On Saturday at the Art of Participatory Leadership in Petaluma my new friend Shawn Berry convened a session on failure and through listening to stories ranging from small prototoyping failures to business breakdowns and even deaths, I noted a few patterns that are helpful for groups and people to address failure positively nd resourcefully
Frame it up. In North America and Europe we have a cultural aversion to failure. Failure is equated with inadequacy. Our self-esteem is tied to our success. Our compensation and status is affected by failure. Fear of failure is prevalent in the culture. In order to combat this tendency, it is helpful to work with a group to get them acquainted to failing. For more playful groups improv exercises can be an excellent way to drop inhibitions to try something and fail. More rational groups might benefit from a little appreciative inquiry where participants recall positive failing experiences. Reflecting and sharing on times of failure and survival reminds us that it is part of the process.
Support the experience. While groups are experimenting and learning, succeeding and failing it helps to have support and coaching present in the process. Depending on the kind of work being done you can offer support to keep a group resilient and unattached. I have used several different kinds of processes here including the following:
- Simply pausing for reflection periodically in the process to notice what is going on. Slowing the process down helps to gain valuable perspective on what is happening and helps a group move on quickly from failure.
- allowing failure to occur and then taking the subsequent stressful thoughts to an inquiry process using The Work of Byron Katie. We do this often when working with groups in the non-profit sector for example, where the pressure to succeed is accompanied by feelings of fear of the results of failing.
- In indigenous and other colonized cultural settings I have often had Elders and healers present who can care for the more invisible dynamics in the field, especially when our work is going to carry us into some of the sources of trauma. When you are working in a place where people are operating out of deep historical trauma, the fear of failure can be laden with many many deep seated implications. Having people in the process who understand these dynamics is essential.

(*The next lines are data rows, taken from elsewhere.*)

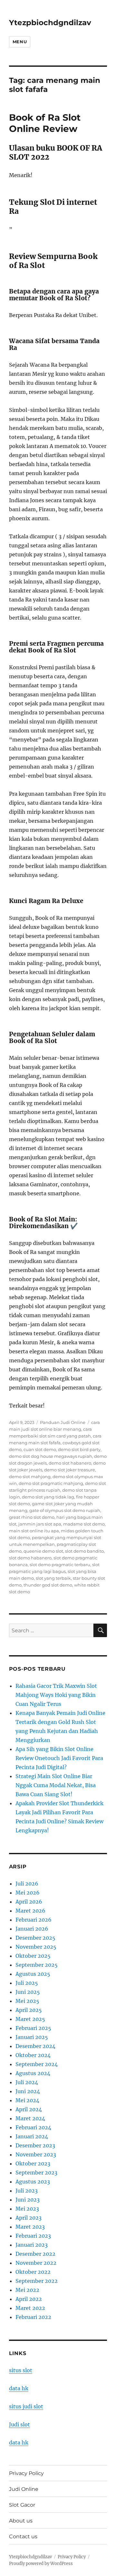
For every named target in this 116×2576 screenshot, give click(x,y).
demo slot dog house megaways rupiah (50, 1456)
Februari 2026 (33, 1919)
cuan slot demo (40, 1449)
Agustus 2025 (32, 1974)
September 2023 (36, 2172)
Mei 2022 (27, 2290)
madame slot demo (84, 1524)
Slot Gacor (22, 2505)
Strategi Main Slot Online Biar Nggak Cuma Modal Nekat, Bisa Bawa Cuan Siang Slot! (55, 1785)
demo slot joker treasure (69, 1469)
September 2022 (36, 2281)
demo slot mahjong (30, 1476)
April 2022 (28, 2299)
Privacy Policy (26, 2473)
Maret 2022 (30, 2308)
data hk (18, 2388)
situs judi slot (26, 2406)
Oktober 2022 (33, 2272)
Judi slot (19, 2424)
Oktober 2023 (32, 2163)
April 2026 (28, 1901)
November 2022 (35, 2263)
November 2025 (35, 1947)
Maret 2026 (30, 1910)
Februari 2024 (33, 2127)
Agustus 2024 (32, 2073)
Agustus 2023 (32, 2181)
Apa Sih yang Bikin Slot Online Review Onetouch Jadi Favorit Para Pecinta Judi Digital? (59, 1758)
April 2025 (28, 2010)
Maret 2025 (30, 2019)
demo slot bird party (79, 1449)
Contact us (23, 2536)
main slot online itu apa (34, 1530)
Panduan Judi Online (62, 1422)
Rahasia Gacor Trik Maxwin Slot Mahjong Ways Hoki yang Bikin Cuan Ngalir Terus (56, 1695)
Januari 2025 (31, 2037)
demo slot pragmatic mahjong (51, 1483)
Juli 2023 (26, 2190)
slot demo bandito (84, 1551)
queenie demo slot (43, 1551)
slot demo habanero (30, 1557)
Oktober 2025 (33, 1956)
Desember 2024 (35, 2046)
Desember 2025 (35, 1937)
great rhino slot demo (31, 1517)
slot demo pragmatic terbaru (60, 1564)
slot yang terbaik (53, 1578)
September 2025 (36, 1965)
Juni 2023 (27, 2199)
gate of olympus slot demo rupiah (64, 1510)
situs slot (20, 2370)
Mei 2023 (27, 2208)
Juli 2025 (26, 1983)
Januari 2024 (31, 2136)
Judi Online (23, 2489)
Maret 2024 (30, 2118)
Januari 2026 (31, 1928)
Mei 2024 (27, 2100)
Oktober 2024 (33, 2055)
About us (21, 2521)
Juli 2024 (26, 2082)
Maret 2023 (30, 2226)
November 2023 (35, 2154)
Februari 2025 (33, 2028)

- Peer-coaching is a common way to build resilience in groups where trying and failing is important. When a team is trying to learn something new it helps to also build the capacity for them to be able to rely on each other. This is why so many teams value “cross-training.” When athletes train, they often work out in ways that are not related to their sport _ a skier training by rowing for example. Doing this helps them to learn to use their body differently and builds strength that supports their core work. Similarly, work teams can learn a lot about themselves by creating situations of safe failure such as through improvisational exercises, outdoor experiences, games and other non-work focuses. The skills learned there can help support the team when they knuckle down to focus on key tasks and can support constructive failure within the work domain. Ultimately these skills will build capacity if they increase the ability of the group to support itself through stressful times.
- Developing a practice of greeting failure with joy. My friend Khelsilem Rivers taught me this one. He is – among other things – an indigenous language teacher and using the tool kit “Where Are Your Keys” Khelsilem helps people become fluent in their indigenous languages. One of the barriers to rapid fluency is a fear of “not doing it right.” Khelsilem completely transforms the experience of failure by introducing the technique called “How Fascinating!” When a person (including the facilitator) makes a mistake, the whole group celebrates by throwing their hands in the air, leaning back and declaring “How Fascinating!” While it might seem contrived at first, the technique opens up the body, and greets the failure with a collective celebration. Blame and judgement is avoided, collective support is activated and learning is grounded.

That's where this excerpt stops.